→ **Entries showing where items appear**
····················

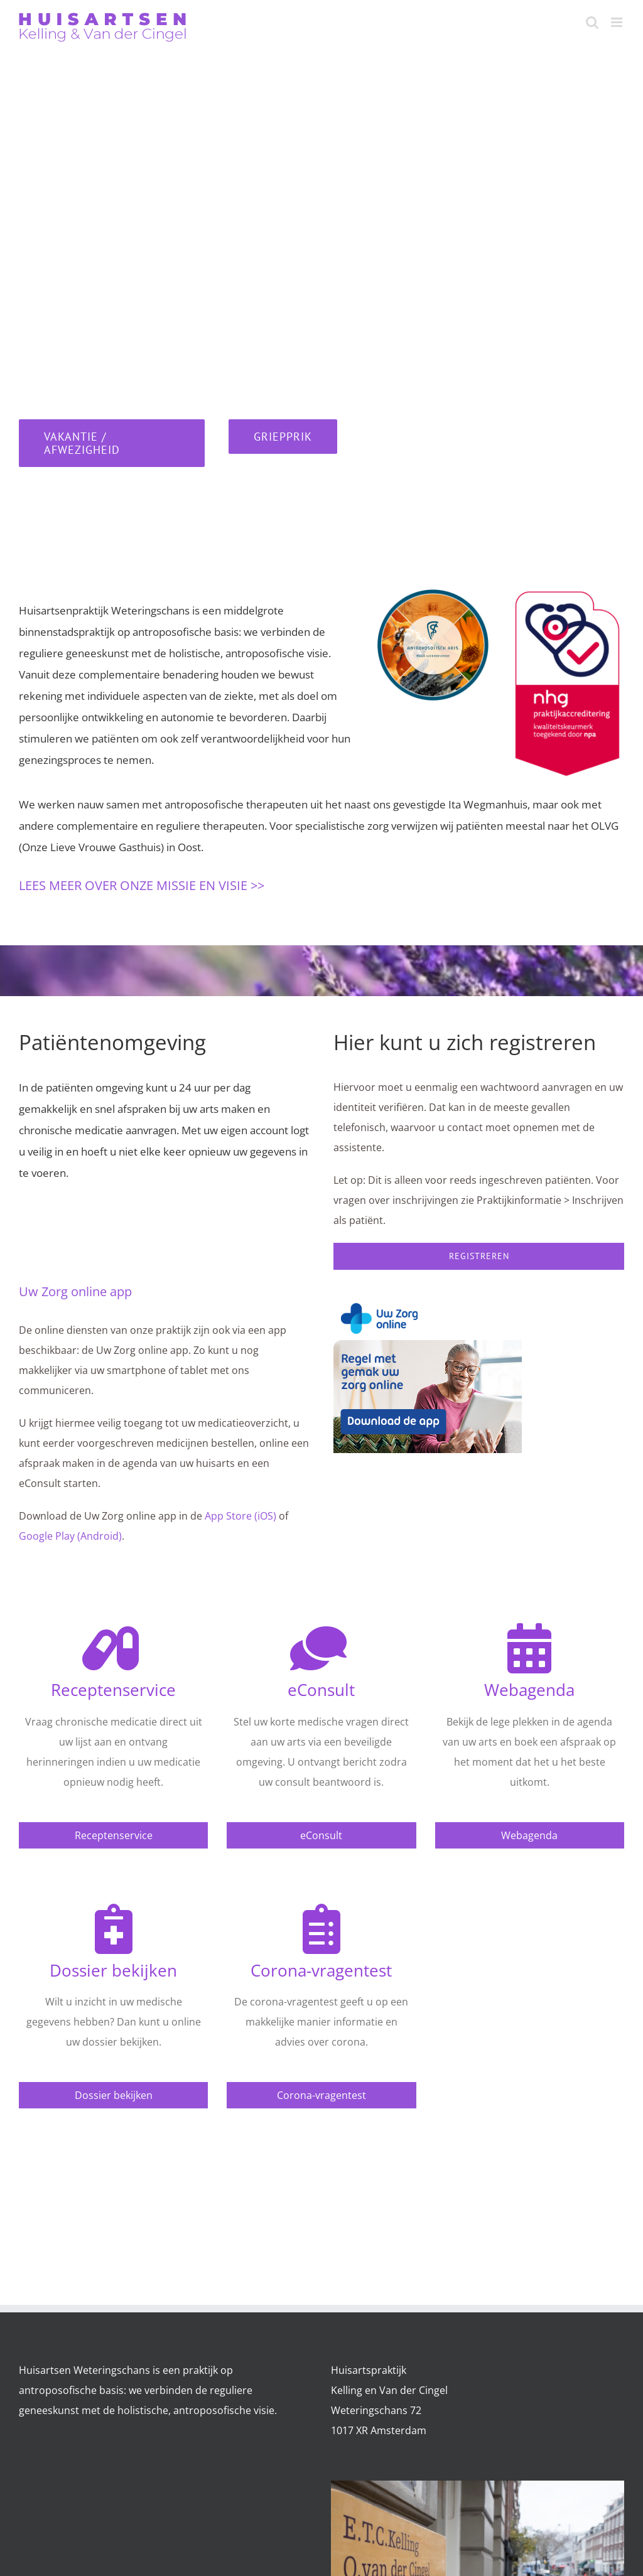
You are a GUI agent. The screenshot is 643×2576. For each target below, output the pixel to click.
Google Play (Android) (70, 1536)
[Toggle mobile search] (592, 22)
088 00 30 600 (178, 375)
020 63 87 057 (151, 274)
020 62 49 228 (172, 301)
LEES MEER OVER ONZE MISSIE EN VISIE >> (141, 885)
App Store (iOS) (240, 1516)
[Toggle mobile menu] (617, 22)
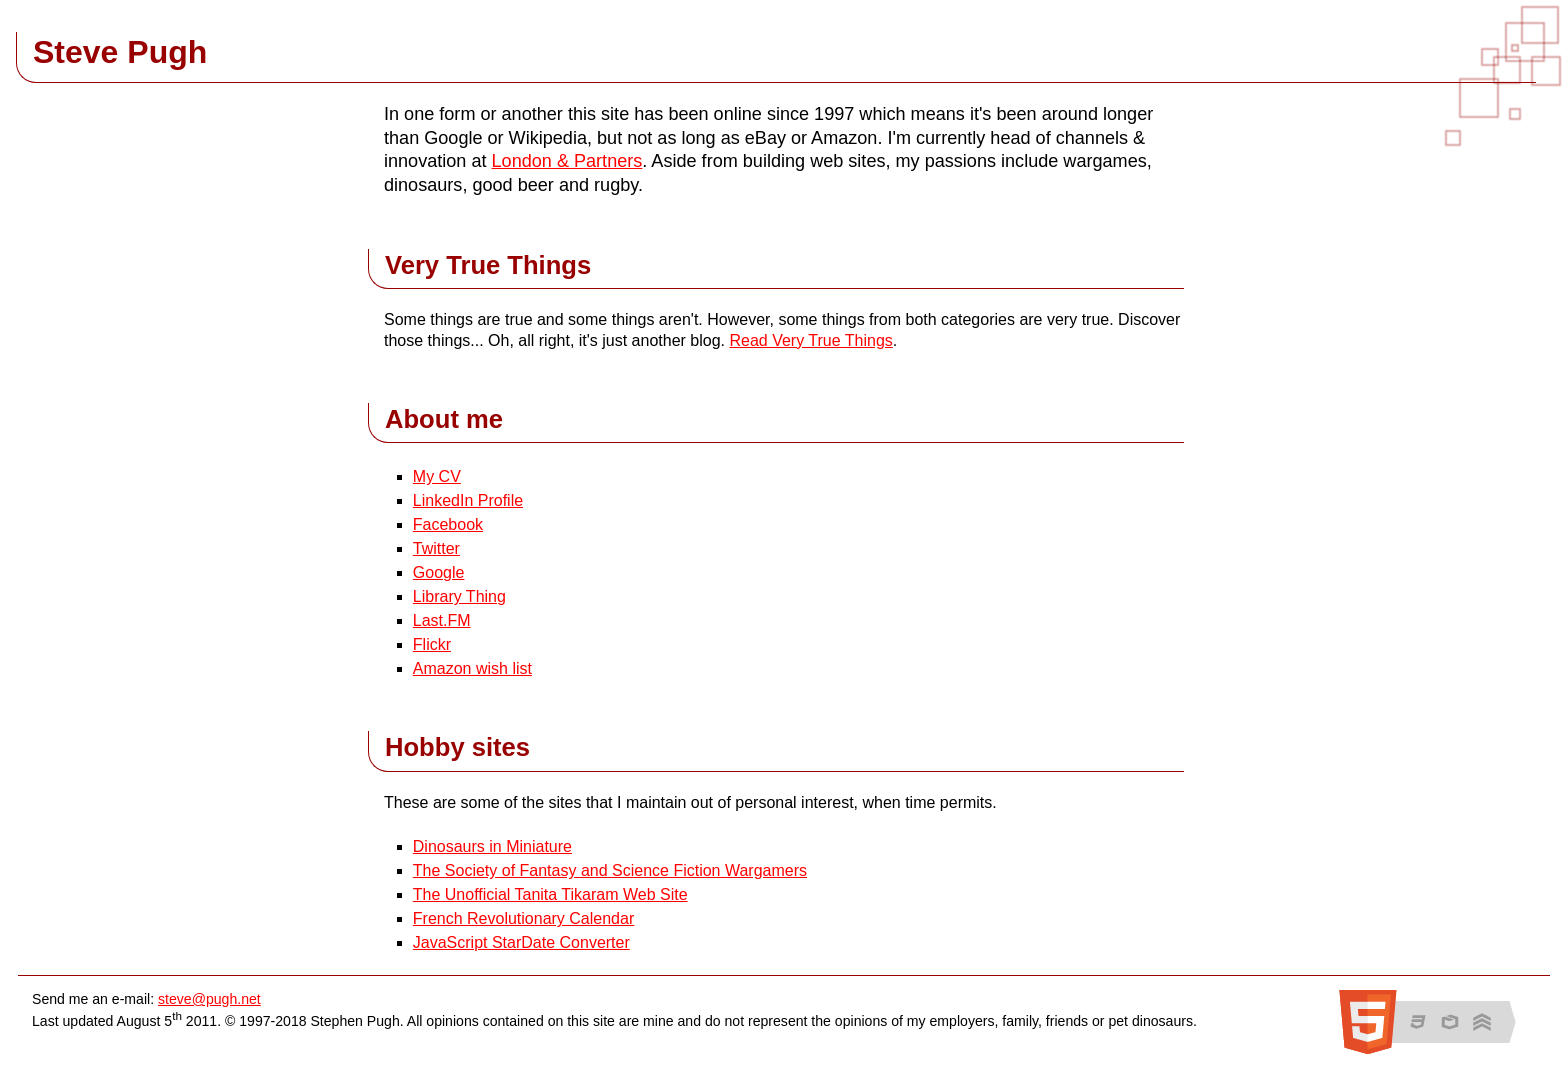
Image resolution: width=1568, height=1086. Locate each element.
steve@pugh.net (209, 999)
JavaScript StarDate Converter (521, 942)
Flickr (432, 644)
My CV (437, 476)
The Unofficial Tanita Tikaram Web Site (550, 894)
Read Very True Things (810, 340)
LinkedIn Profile (468, 500)
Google (439, 572)
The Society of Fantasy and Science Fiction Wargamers (610, 870)
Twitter (436, 548)
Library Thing (459, 596)
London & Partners (567, 161)
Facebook (448, 524)
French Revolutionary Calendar (523, 918)
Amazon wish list (472, 668)
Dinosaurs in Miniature (492, 846)
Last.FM (442, 620)
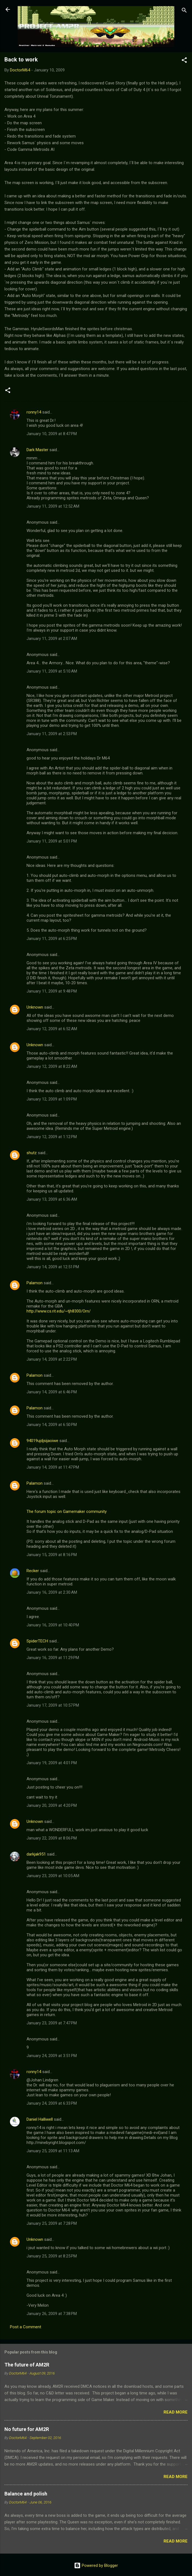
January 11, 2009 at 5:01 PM (52, 841)
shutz (32, 1152)
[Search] (184, 11)
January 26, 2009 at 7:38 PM (52, 2313)
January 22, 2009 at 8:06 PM (52, 1838)
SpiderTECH (37, 1641)
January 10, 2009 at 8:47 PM (52, 433)
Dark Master (37, 449)
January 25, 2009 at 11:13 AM (53, 2150)
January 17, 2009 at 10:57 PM (53, 1705)
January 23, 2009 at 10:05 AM (53, 1875)
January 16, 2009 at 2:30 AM (52, 1592)
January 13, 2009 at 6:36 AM (52, 1199)
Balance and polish (25, 2494)
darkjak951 (36, 1854)
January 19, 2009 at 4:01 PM (52, 1762)
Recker (33, 1570)
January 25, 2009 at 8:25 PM (52, 2256)
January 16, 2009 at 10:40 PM (53, 1624)
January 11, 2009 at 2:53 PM (52, 733)
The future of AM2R (26, 2365)
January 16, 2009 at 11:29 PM (53, 1657)
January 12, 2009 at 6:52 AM (52, 1028)
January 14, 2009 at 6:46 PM (52, 1391)
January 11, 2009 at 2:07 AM (52, 638)
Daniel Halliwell (40, 2119)
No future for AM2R (26, 2429)
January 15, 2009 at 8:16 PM (52, 1554)
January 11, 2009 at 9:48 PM (52, 991)
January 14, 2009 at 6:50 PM (52, 1424)
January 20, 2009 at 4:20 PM (52, 1805)
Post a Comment (25, 2326)
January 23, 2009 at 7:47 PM (52, 2023)
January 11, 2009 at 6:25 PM (52, 938)
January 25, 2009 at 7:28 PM (52, 2223)
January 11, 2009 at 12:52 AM (53, 506)
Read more (176, 2412)
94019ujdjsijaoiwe (42, 1440)
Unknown (35, 1007)
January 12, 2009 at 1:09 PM (52, 1099)
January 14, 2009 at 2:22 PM (52, 1359)
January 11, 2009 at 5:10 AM (52, 671)
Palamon (35, 1282)
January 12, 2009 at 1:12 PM (52, 1136)
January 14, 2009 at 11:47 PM (53, 1467)
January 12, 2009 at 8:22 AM (52, 1066)
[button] (184, 61)
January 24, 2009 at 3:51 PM (52, 2055)
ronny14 (34, 412)
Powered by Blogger (96, 2565)
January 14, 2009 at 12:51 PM (53, 1266)
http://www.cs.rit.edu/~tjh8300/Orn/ (59, 1311)
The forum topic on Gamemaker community (67, 1511)
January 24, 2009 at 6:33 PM (52, 2103)
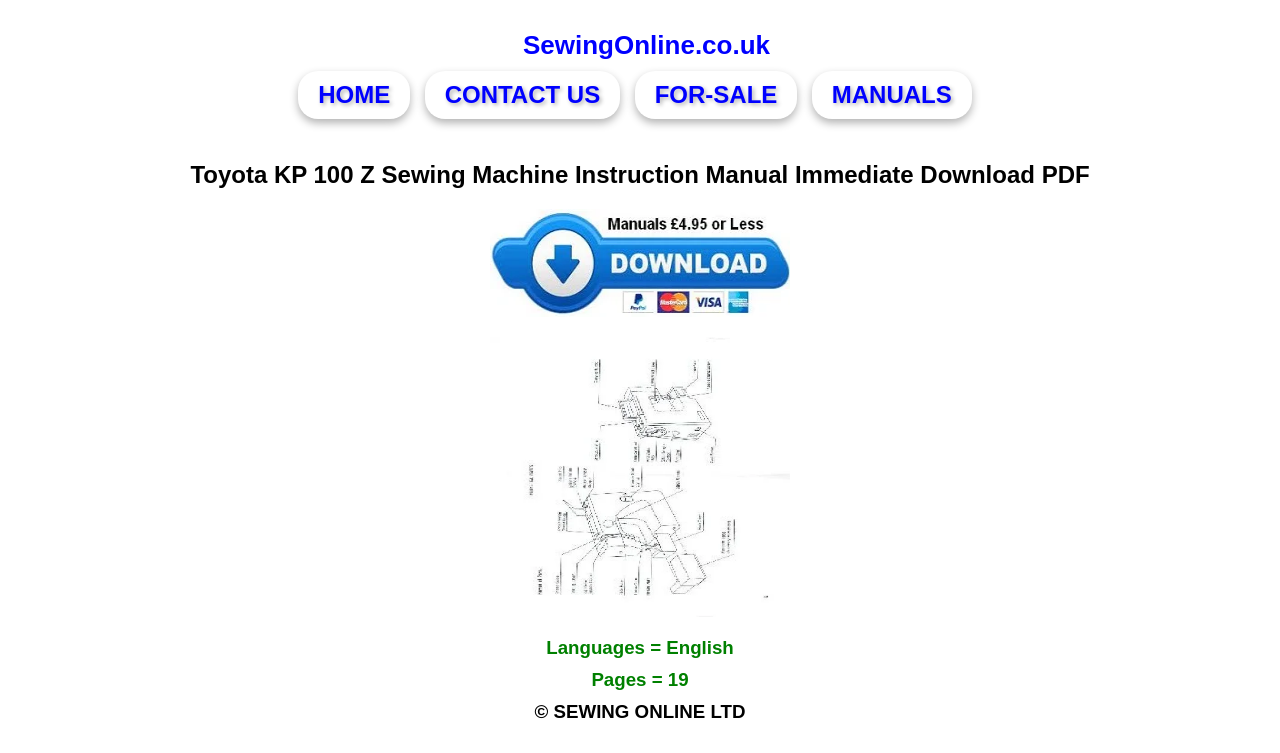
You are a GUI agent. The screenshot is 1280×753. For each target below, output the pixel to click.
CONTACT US (523, 94)
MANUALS (892, 94)
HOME (354, 94)
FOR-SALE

····················

→ **Exercise brief**
Copy out all the rows above line for line, leaving out the pictures.

→ **Correct response**
You are a GUI agent. The screenshot is 643×2576. For each target below, output the pixel to click.
Google Play (Android) (70, 1536)
[Toggle mobile search] (592, 22)
088 00 30 600 (178, 375)
020 63 87 057 (151, 274)
020 62 49 228 (172, 301)
LEES MEER OVER ONZE MISSIE EN VISIE >> (141, 885)
App Store (iOS) (240, 1516)
[Toggle mobile menu] (617, 22)
Image resolution: width=1568, height=1086. Locate each element.
steve@pugh.net (209, 999)
JavaScript StarDate Converter (521, 942)
Flickr (432, 644)
My CV (437, 476)
The Unofficial Tanita Tikaram Web Site (550, 894)
Read Very True Things (810, 340)
LinkedIn Profile (468, 500)
Google (439, 572)
The Society of Fantasy and Science Fiction Wargamers (610, 870)
Twitter (436, 548)
Library Thing (459, 596)
London & Partners (567, 161)
Facebook (448, 524)
French Revolutionary Calendar (523, 918)
Amazon wish list (472, 668)
Dinosaurs in Miniature (492, 846)
Last.FM (442, 620)
January 11, 2009 at 5:01 PM (52, 841)
shutz (32, 1152)
[Search] (184, 11)
January 26, 2009 at 7:38 PM (52, 2313)
January 22, 2009 at 8:06 PM (52, 1838)
SpiderTECH (37, 1641)
January 10, 2009 at 8:47 PM (52, 433)
Dark Master (37, 449)
January 25, 2009 at 11:13 AM (53, 2150)
January 17, 2009 at 10:57 PM (53, 1705)
January 23, 2009 at 10:05 AM (53, 1875)
January 16, 2009 at 2:30 AM (52, 1592)
January 13, 2009 at 6:36 AM (52, 1199)
Balance and polish (25, 2494)
darkjak951 (36, 1854)
January 19, 2009 at 4:01 PM (52, 1762)
Recker (33, 1570)
January 25, 2009 at 8:25 PM (52, 2256)
January 16, 2009 at 10:40 PM (53, 1624)
January 11, 2009 at 2:53 PM (52, 733)
The future of AM2R (26, 2365)
January 16, 2009 at 11:29 PM (53, 1657)
January 12, 2009 at 6:52 AM (52, 1028)
January 14, 2009 at 6:46 PM (52, 1391)
January 11, 2009 at 2:07 AM (52, 638)
Daniel Halliwell (40, 2119)
No future for AM2R (26, 2429)
January 15, 2009 at 8:16 PM (52, 1554)
January 11, 2009 at 9:48 PM (52, 991)
January 14, 2009 at 6:50 PM (52, 1424)
January 20, 2009 at 4:20 PM (52, 1805)
Post a Comment (25, 2326)
January 23, 2009 at 7:47 PM (52, 2023)
January 11, 2009 at 6:25 PM (52, 938)
January 25, 2009 at 7:28 PM (52, 2223)
January 11, 2009 at 12:52 AM (53, 506)
Read more (176, 2412)
94019ujdjsijaoiwe (42, 1440)
Unknown (35, 1007)
January 12, 2009 at 1:09 PM (52, 1099)
January 14, 2009 at 2:22 PM (52, 1359)
January 11, 2009 at 5:10 AM (52, 671)
Palamon (35, 1282)
January 12, 2009 at 1:12 PM (52, 1136)
January 14, 2009 at 11:47 PM (53, 1467)
January 12, 2009 at 8:22 AM (52, 1066)
[button] (184, 61)
January 24, 2009 at 3:51 PM (52, 2055)
ronny14 (34, 412)
Powered by Blogger (96, 2565)
January 14, 2009 at 12:51 PM (53, 1266)
http://www.cs.rit.edu/~tjh8300/Orn/ (59, 1311)
The forum topic on Gamemaker community (67, 1511)
January 24, 2009 at 6:33 PM (52, 2103)
You are a GUI agent. The screenshot is 1280×753. For each target below, output the pixel to click.
CONTACT US (523, 94)
MANUALS (892, 94)
HOME (354, 94)
FOR-SALE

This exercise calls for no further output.